Dataset excerpts >>
* * * * *

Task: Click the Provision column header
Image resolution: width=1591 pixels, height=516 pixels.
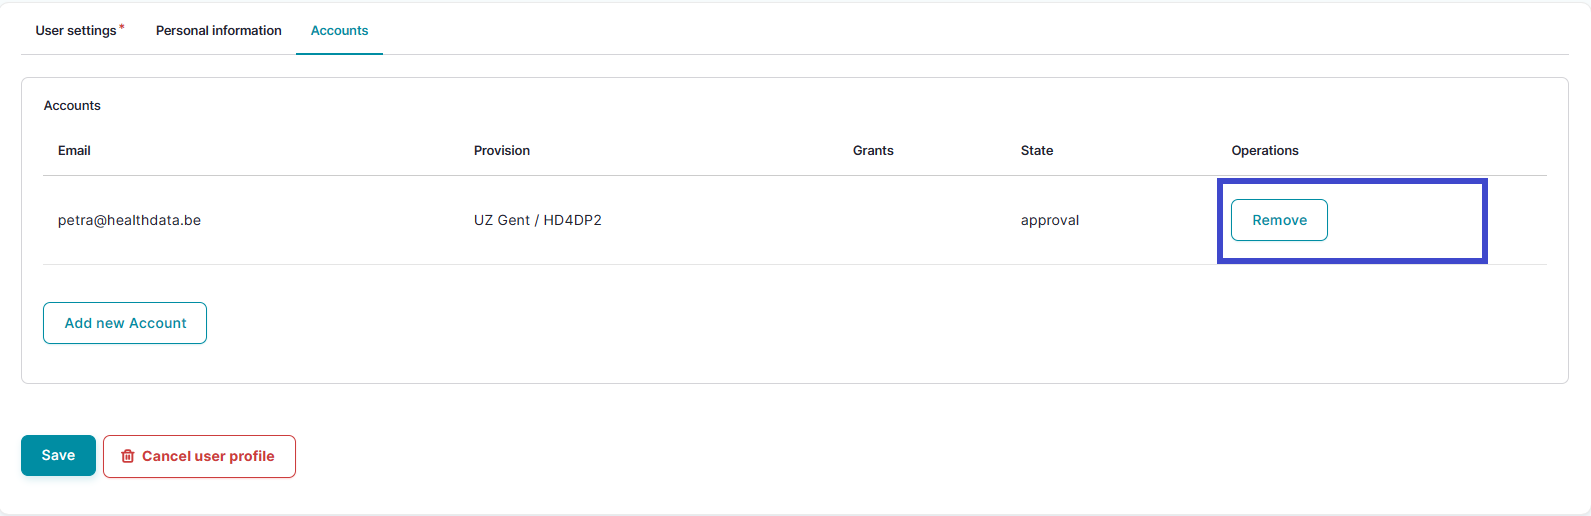Action: point(502,151)
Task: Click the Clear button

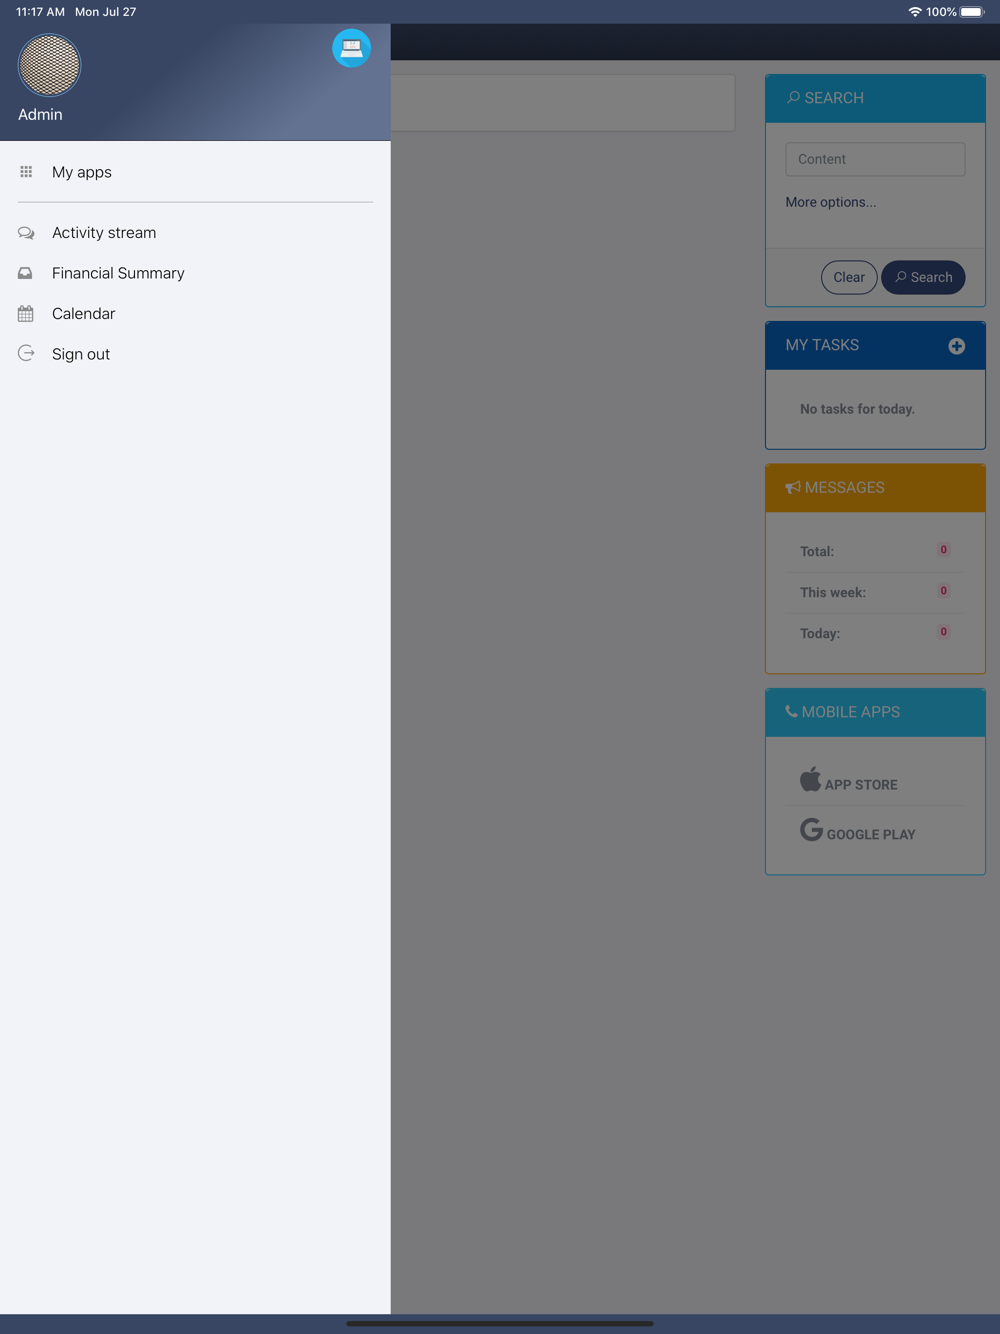Action: click(849, 278)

* * * * *

Given exercise >>
Copy every line of the data above without changing anything, but leave out the pictures.

Answer to the task >>
Task: Click the Provision column header
Image resolution: width=1591 pixels, height=516 pixels.
Action: point(502,151)
Task: Click the Clear button

Action: click(849, 278)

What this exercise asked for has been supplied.